● **Stated problem**:
Quote the following items verbatim, starting with the line that contains "The image size is (726, 414)." and going on through the line that contains "I will point(64,447).".

● **Information given**:
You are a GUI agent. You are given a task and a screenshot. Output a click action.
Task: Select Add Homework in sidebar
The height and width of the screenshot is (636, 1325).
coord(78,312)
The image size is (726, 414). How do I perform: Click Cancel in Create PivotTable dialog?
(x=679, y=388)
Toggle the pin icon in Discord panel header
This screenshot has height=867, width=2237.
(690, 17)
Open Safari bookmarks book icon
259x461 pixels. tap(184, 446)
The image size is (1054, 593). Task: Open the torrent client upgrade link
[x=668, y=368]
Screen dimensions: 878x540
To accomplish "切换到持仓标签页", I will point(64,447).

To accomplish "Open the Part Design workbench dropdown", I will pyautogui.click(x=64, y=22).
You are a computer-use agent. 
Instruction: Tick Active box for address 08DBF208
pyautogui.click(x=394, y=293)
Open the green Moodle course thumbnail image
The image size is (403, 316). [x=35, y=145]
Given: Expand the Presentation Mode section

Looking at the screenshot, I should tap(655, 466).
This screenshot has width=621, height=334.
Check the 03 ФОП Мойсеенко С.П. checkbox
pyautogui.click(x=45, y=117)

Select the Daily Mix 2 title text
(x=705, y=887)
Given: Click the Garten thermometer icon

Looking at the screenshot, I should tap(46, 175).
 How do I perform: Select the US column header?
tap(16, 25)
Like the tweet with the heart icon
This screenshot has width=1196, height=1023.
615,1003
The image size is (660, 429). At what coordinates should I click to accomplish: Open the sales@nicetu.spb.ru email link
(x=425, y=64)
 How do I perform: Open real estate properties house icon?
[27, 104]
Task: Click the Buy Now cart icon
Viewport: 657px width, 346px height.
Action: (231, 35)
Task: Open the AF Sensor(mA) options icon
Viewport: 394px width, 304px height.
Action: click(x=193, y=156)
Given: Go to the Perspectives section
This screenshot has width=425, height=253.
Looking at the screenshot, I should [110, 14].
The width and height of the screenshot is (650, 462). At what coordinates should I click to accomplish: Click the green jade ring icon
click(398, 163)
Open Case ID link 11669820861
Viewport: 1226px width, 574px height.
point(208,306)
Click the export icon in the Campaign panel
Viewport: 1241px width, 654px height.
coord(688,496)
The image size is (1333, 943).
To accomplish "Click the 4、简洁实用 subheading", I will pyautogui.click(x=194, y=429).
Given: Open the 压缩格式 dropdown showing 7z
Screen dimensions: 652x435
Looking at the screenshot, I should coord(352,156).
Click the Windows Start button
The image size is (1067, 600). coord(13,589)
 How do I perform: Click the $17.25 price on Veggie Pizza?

● **Response to the exercise**:
The image size is (726, 414). How do I perform: Click Cancel in Create PivotTable dialog?
(x=679, y=388)
Toggle the pin icon in Discord panel header
This screenshot has height=867, width=2237.
(690, 17)
Open Safari bookmarks book icon
259x461 pixels. tap(184, 446)
The image size is (1054, 593). Task: Open the torrent client upgrade link
[x=668, y=368]
Screen dimensions: 878x540
To accomplish "切换到持仓标签页", I will point(64,447).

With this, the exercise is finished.